Material provided>
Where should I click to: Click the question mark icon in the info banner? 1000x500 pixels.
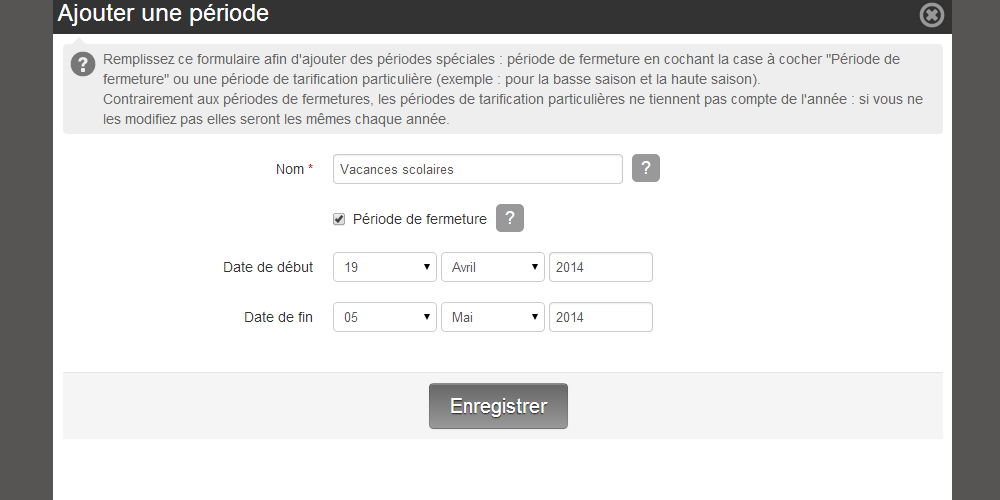(x=83, y=64)
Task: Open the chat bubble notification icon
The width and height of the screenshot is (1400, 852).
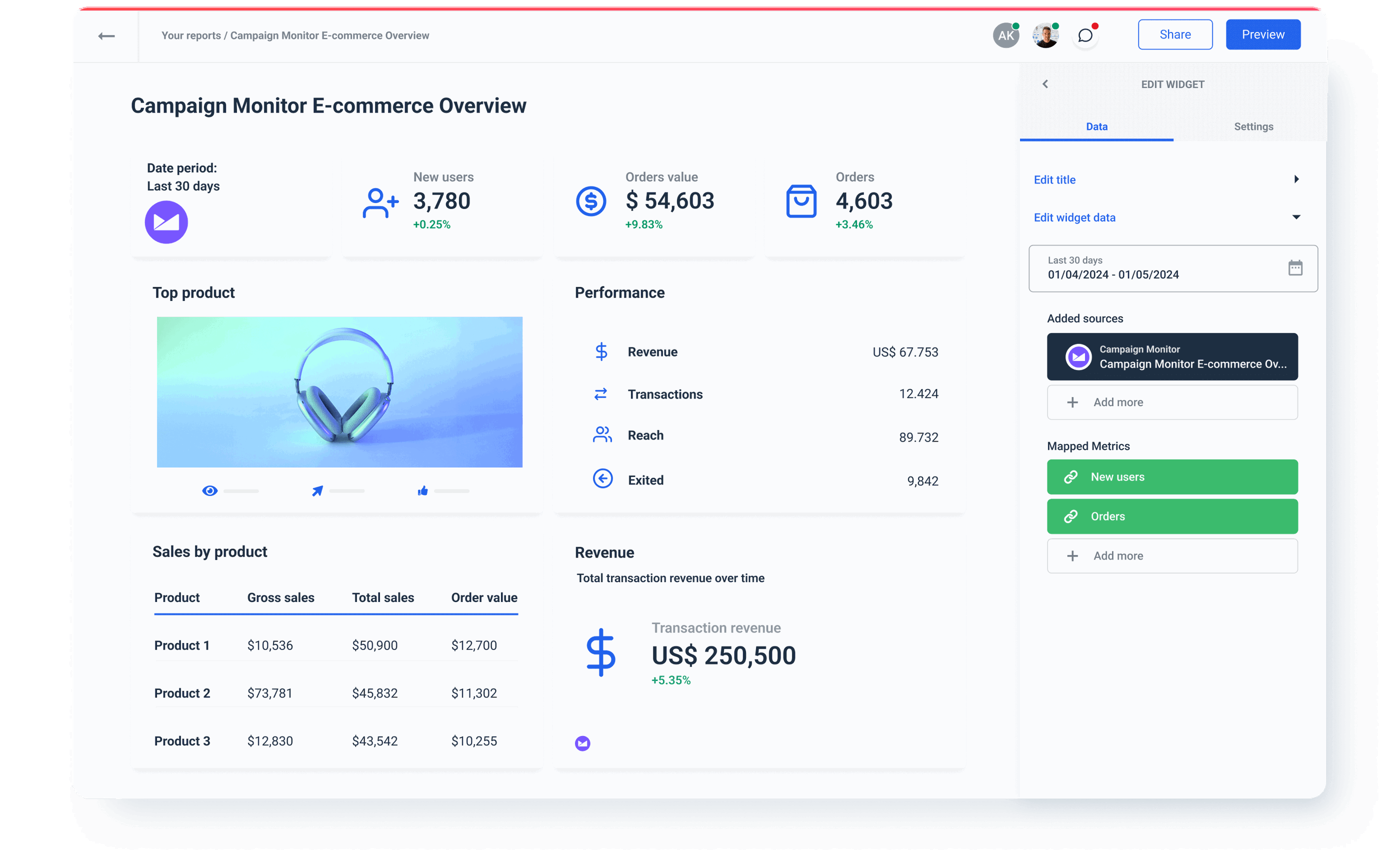Action: pyautogui.click(x=1085, y=35)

Your goal> Output the rows above as a two-column CSV with the header instruction,location, one line per row. Put the row's text in instruction and its answer in location, each as a single quoted field with line breaks replaced by spaces, and leave out the pictures.

Exercise result>
instruction,location
"Where should I click to: Click the question mark icon in the info banner? 1000x500 pixels.","(x=83, y=64)"
"Task: Open the chat bubble notification icon The width and height of the screenshot is (1400, 852).","Action: pyautogui.click(x=1085, y=35)"